Qantas will prioritise states sticking to national plan for international flights, says Joyce

Qantas will prioritise states sticking to national plan for international flights, says Joyce

Qantas is prepared to offer international flights in Sydney and Melbourne first, leaving other states behind if they don’t reopen with the rest of the country, according to Alan Joyce.

Last week, the airline’s CEO told the Trans-Tasman Business Circle that he hopes states will stick to the national plan.

“We might get into a situation where from Sydney you can visit your relatives in London, maybe Dublin, but you can’t visit your relatives in Perth, or maybe Cairns,” Joyce said, according to Traveller

Qantas’ boss took a swipe at Western Australia and Queensland, which are both facing scrutiny from the federal government for not committing to opening their borders when vaccine rates hit 80 per cent.

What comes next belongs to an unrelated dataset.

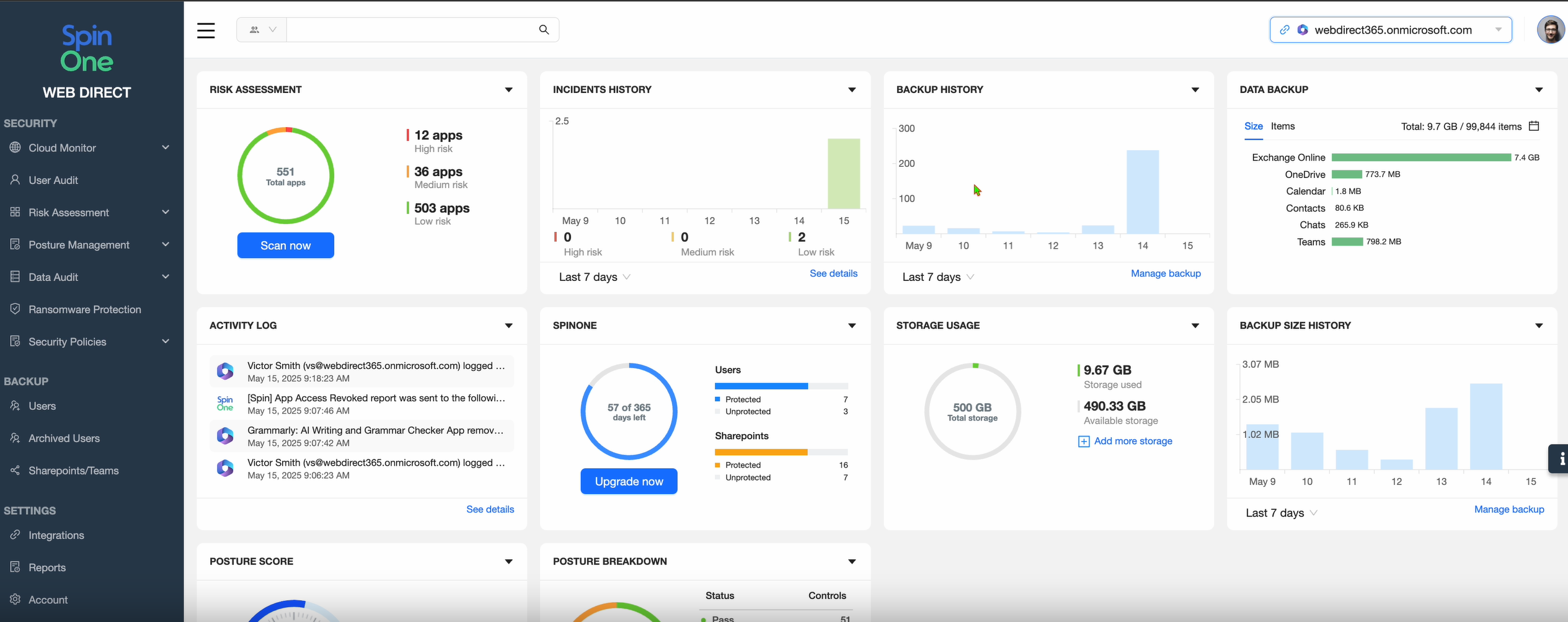Open the webdirect365.onmicrosoft.com domain dropdown
Viewport: 1568px width, 622px height.
[x=1498, y=30]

“Unfortunately, I think there’s one or two states that are taking a more conservative view on that, and departing from the national plan,” he said.

Qantas’ chief customer officer, Stephanie Tully, echoed Joyce’s comments during a Tourism Australia webinar on Friday.

“It is a national plan, and it’s our view … we should open up together, but if not, we can plan for scenarios that Sydney and Melbourne can open up,” she said, according to The Australian Financial Review.

“It’s not ideal.”

Tully said the airline is expecting a “large influx of demand” as soon as borders open, but a 14-day hotel quarantine would significantly impact any bounceback.

“If it’s 14 days’ hotel quarantine, we will not get the demand we need to operate. Hotel quarantine is a demand killer,” she said.

“Our view is hotel quarantine should be eliminated or greatly reduced.”

Instead, Tully said quarantine should only be mandatory until a negative COVID-19 result is returned.

She also promised the airline wouldn’t make flying prohibitively expensive as a result of higher demand.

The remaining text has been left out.